§ Task requirements
1. Quote the stretch of the goal-pursuit tips from "3. Be patient." through "to something big.".
2. In the goal-pursuit tips, about how many days on average does it take to turn behavior into habit?

-------- Page text

This semester it’s going to be different.  I’m turning over a new leaf.  I’ll start on Monday.
We’ve all made statements like these before.  Whether it’s better grades or tighter abs, we’ve all made goals and new year resolutions. We’ve also all had certain goals that just didn’t stick.  Blame it on the desire for instant gratification or just not having enough time. Either way, people often find pursuing their goals difficult and eventually give up. A lot of things contribute to the abandonment of a dream or goal, but I think that a lot of the time it has to do with our motivation. If you can find something that inspires you to action, then you’re more likely to continue pursuing whatever it is you’re after.  
No matter what your goals are, here are some tips on pursuing them:
1. Find your motivation. In his book "Drop Dead Healthy," journalist A.J. Jacobs sets out on a quest to become the healthiest he can possibly be. He does all sorts of hilarious and crazy things in the book, but before he really got started he had to be motivated. His motivation was a combination of things from wanting to be around to watch his kids grow up to an aged picture of himself that he framed as a reminder that he needed to do it for “old A.J.”
2. Make yourself act. Before we can reach any goal, we need motivation.  We need something that drives us forward when we really don’t feel like going for a run or eating vegetables. In the book "A Million Miles in a Thousand Years," Donald Miller talks about an “inciting incident.” This is something that basically forces a person to act. Want to start running? Sign up for a 5k or 10k and force yourself to train for it. Or you can do what Miller did and sign up for a cross-country bike trip.  Hey, go big or go home. 
3. Be patient. Remember that it takes around 66 days on average to turn behavior into habit. Don’t freak out because you skipped your morning workout one day. If you wouldn’t beat someone else up about it, there’s absolutely no reason for you to torment yourself either. It’s not easy to uproot old habits and replace them with new ones. It takes time.
4. Be realistic. By this, I don’t mean you shouldn’t dream big. By all means, dream as big as you can. Just don’t expect to defy science. You’re not going to drop 60 pounds in two weeks. You just aren’t. You aren’t going to learn everything there is to know about something in a night of studying. Don’t discourage yourself by expecting to be able to achieve the impossible. Start one small step at a time, and you’ll be surprised by how quickly those small steps add up to something big.
5. Have fun. Find creative ways to achieve your goal. Set up a reward system for yourself. Enjoying something just adds to your motivation. If you can find other people to join you, your time will be more enjoyable, and you can hold each other accountable.  
Don’t be afraid to pursue your goal. Get motivated and go after it.

----------------
-------- Data extract

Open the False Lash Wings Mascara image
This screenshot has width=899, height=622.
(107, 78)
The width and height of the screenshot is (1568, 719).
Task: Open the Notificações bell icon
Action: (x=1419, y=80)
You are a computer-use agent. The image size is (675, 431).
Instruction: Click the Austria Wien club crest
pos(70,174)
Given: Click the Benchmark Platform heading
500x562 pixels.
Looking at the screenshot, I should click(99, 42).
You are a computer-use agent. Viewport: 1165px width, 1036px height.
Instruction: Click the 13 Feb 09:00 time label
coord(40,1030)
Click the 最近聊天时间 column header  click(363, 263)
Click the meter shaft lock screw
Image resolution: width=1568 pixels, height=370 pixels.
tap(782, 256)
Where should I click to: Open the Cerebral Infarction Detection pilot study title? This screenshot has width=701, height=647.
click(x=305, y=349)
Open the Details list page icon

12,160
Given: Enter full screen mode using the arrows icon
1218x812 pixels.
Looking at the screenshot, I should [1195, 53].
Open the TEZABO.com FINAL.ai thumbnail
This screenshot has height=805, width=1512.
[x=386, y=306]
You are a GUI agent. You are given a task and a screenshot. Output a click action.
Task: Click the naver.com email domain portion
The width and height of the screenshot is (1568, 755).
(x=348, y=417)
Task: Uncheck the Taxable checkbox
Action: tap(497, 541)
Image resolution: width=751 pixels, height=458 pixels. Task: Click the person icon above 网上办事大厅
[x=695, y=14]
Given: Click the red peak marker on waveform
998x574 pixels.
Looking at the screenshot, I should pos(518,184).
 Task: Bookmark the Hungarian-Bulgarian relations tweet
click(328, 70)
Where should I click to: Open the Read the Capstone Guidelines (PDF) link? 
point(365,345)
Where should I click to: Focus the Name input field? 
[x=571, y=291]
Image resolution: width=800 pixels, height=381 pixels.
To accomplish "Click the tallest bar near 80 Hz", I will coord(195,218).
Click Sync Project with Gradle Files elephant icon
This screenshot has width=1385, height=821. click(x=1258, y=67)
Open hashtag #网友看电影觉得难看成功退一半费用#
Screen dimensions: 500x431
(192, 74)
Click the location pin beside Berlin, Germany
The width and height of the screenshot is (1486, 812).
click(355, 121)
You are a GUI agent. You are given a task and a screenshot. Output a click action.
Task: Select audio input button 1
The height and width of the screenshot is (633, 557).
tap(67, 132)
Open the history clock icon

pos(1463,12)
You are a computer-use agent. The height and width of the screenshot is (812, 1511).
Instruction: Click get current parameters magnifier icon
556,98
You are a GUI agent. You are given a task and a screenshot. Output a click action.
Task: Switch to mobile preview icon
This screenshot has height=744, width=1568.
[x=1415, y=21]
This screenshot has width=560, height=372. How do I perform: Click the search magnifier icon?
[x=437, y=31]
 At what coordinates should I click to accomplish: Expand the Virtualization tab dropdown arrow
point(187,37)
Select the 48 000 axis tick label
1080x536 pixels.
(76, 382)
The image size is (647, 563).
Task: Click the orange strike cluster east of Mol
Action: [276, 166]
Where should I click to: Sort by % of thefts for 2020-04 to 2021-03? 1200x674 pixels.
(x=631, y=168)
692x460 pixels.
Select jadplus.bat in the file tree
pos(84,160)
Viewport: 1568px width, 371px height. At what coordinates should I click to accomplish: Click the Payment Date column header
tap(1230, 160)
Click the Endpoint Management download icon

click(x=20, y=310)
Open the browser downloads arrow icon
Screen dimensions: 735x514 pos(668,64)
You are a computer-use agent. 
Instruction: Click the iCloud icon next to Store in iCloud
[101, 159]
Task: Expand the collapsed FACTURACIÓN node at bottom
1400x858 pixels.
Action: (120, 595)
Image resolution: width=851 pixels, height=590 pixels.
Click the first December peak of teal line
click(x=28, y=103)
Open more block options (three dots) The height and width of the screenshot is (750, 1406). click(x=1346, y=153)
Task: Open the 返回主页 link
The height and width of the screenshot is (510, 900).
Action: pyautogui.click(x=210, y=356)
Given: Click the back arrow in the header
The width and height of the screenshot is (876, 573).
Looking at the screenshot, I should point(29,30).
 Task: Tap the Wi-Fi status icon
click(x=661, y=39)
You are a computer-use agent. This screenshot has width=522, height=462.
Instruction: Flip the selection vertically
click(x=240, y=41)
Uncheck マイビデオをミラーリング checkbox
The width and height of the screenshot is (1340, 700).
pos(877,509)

----------------

§ Solutions
1.
3. Be patient. Remember that it takes around 66 days on average to turn behavior into habit. Don’t freak out because you skipped your morning workout one day. If you wouldn’t beat someone else up about it, there’s absolutely no reason for you to torment yourself either. It’s not easy to uproot old habits and replace them with new ones. It takes time.
4. Be realistic. By this, I don’t mean you shouldn’t dream big. By all means, dream as big as you can. Just don’t expect to defy science. You’re not going to drop 60 pounds in two weeks. You just aren’t. You aren’t going to learn everything there is to know about something in a night of studying. Don’t discourage yourself by expecting to be able to achieve the impossible. Start one small step at a time, and you’ll be surprised by how quickly those small steps add up to something big.

2. Around 66 days.